The brighter outlook lands at a moment when the bank is fighting a rearguard action against UniCredit’s creeping takeover bid. Andrea Orcel, the Italian bank’s chief executive, has now amassed a potential economic interest of around 38% in Commerzbank — roughly 26.77% held directly and a further 10.91% tendered by June 9, following 7.58% in the prior week. When instruments such as derivatives are included, the figure approaches 41%.
Yet Commerzbank’s management, led by chief executive Bettina Orlopp and supervisory board chairman Jens Weidmann, has cast serious doubt on the legitimacy of that tender progress. They allege that a mere 0.05% of the shares tendered came from retail investors. The rest, they suspect, were delivered by banks with close business ties to UniCredit — Nomura among them. The accusation: a lack of transparency and a “false game”. The bank has called in Germany’s financial regulator, BaFin, to investigate a reported tenfold surge in securities lending since the offer was launched.
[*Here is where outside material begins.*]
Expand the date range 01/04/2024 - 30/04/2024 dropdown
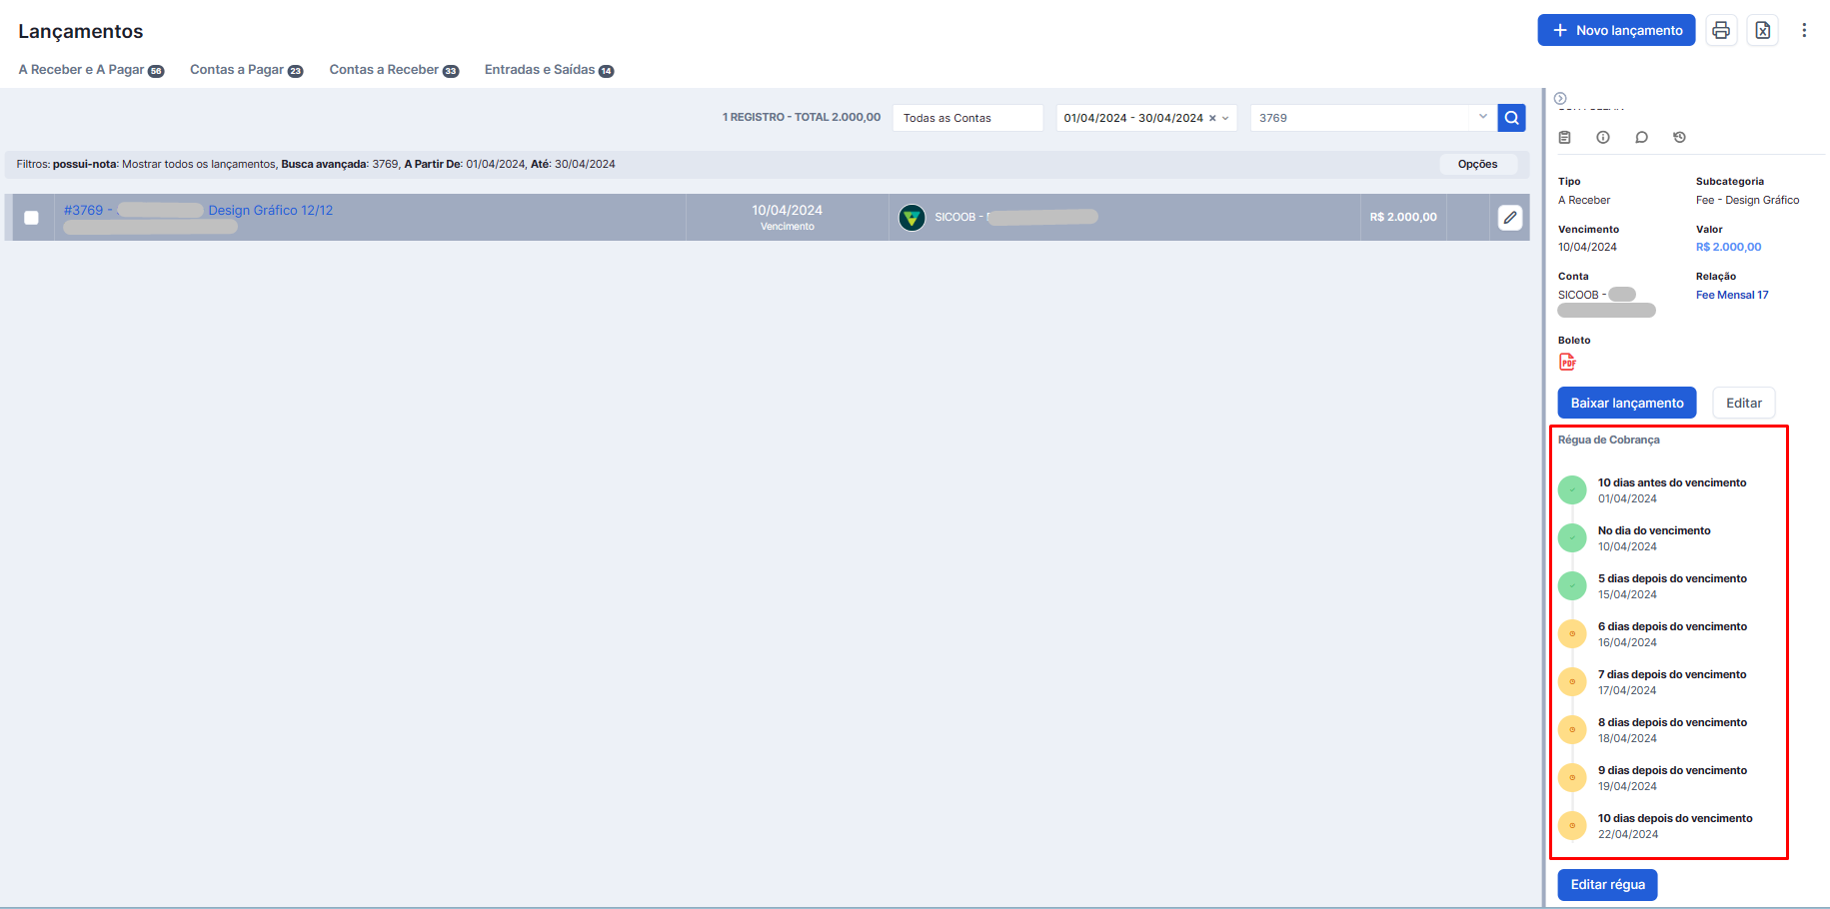1830x909 pixels. point(1225,118)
The political dimension is equally charged. Berlin, which still holds a 12% stake, has labelled the bid “inappropriate”. The vice-president of the European Central Bank, meanwhile, has criticised German resistance as an obstacle to deeper financial integration in Europe. Economically, the scepticism is understandable. UniCredit’s exchange offer — 0.485 of its own shares for each Commerzbank share — provides no real takeover premium; it actually values the target below its current market price. With Commerzbank’s market capitalisation hovering near €40 billion, the bid clearly fails to reflect that worth.
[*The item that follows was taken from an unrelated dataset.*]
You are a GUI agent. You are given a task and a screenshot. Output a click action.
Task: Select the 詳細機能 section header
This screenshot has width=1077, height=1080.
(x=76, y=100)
Should investors sell immediately? Or is it worth buying Commerzbank?
On the trading floor, the stock has held up remarkably well. At €36.26, with a 0.53% gain on the day, it sits just 5% below a 52-week high of €38.15 touched in early June. Over the past twelve months it has climbed roughly 31%, much of that fuelled by takeover speculation. The technical picture remains constructive: the price remains above both the 50-day moving average of €35.54 and the 200-day line at €33.80. The relative strength index stands at about 50 — a neutral position that suggests no imminent breakout in either direction.
Wednesday’s ECB rate meeting in Frankfurt now injects fresh uncertainty. A cautious tone from the central bank could dampen the margin expectations that have propped up bank stocks. Conversely, a stable interest-rate outlook would support Commerzbank’s ambitious profit targets. The market will watch the 2:15 pm decision and the following macroeconomic projections closely.
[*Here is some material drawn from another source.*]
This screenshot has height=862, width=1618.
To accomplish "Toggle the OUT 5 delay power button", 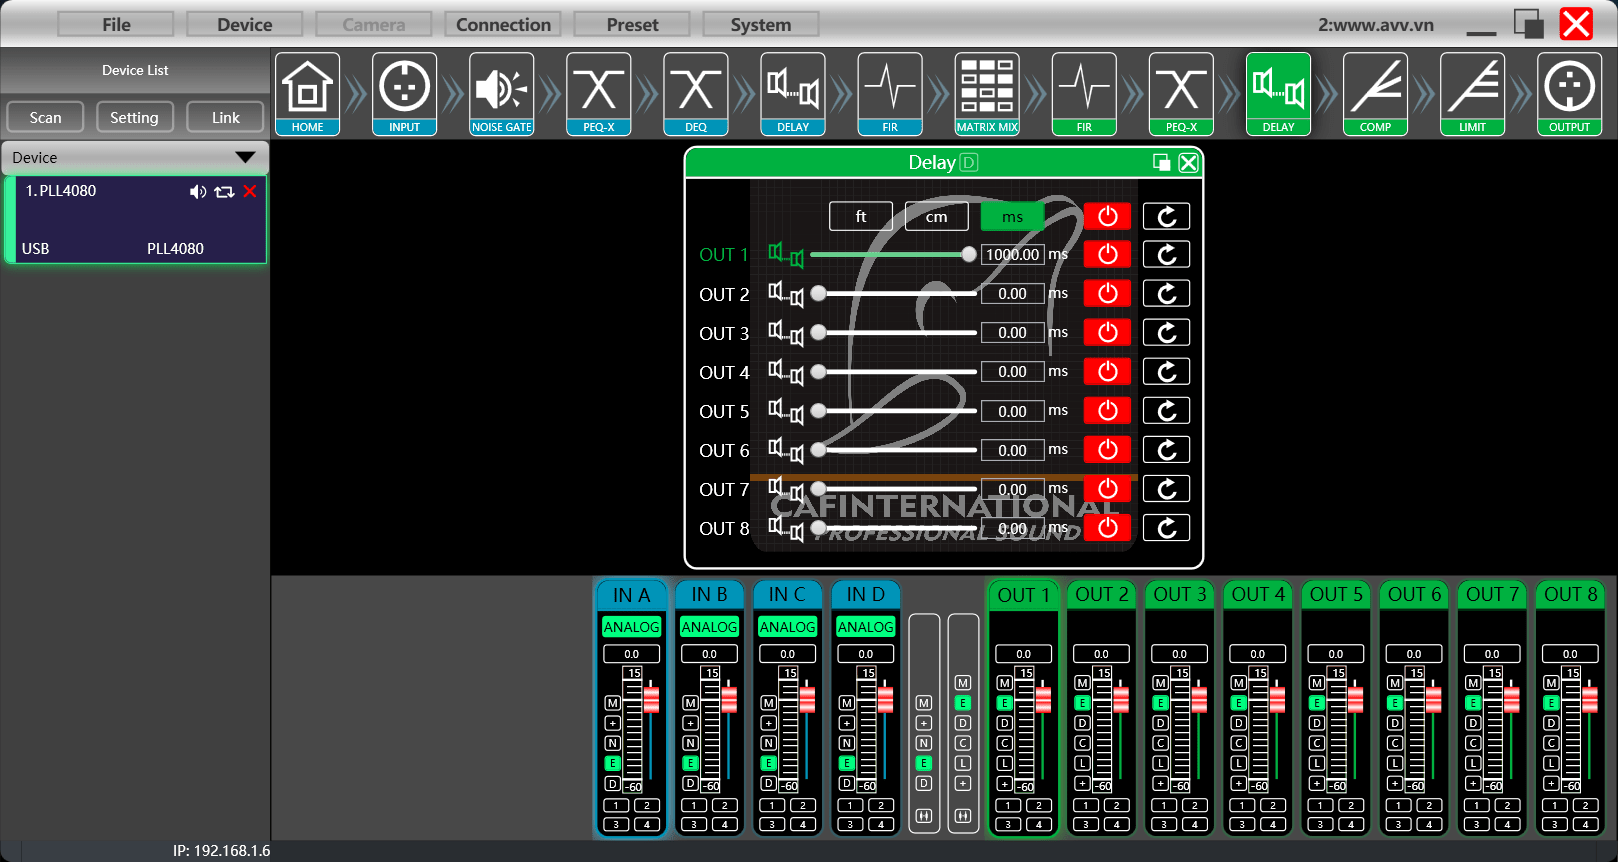I will pos(1107,411).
The real risk, however, is political and regulatory. Should BaFin find irregularities in the tender process, or should Berlin stiffen its opposition, the speculative premium baked into Commerzbank’s share price could evaporate quickly. Analysts at JPMorgan argue that Orcel will not be able to secure effective control without sweetening the offer. For anyone betting on a revised bid, the provisional tender deadline of June 16 will be the next critical test — one that pits Orcel’s determination against a bank that is now posting higher earnings and pushing back harder.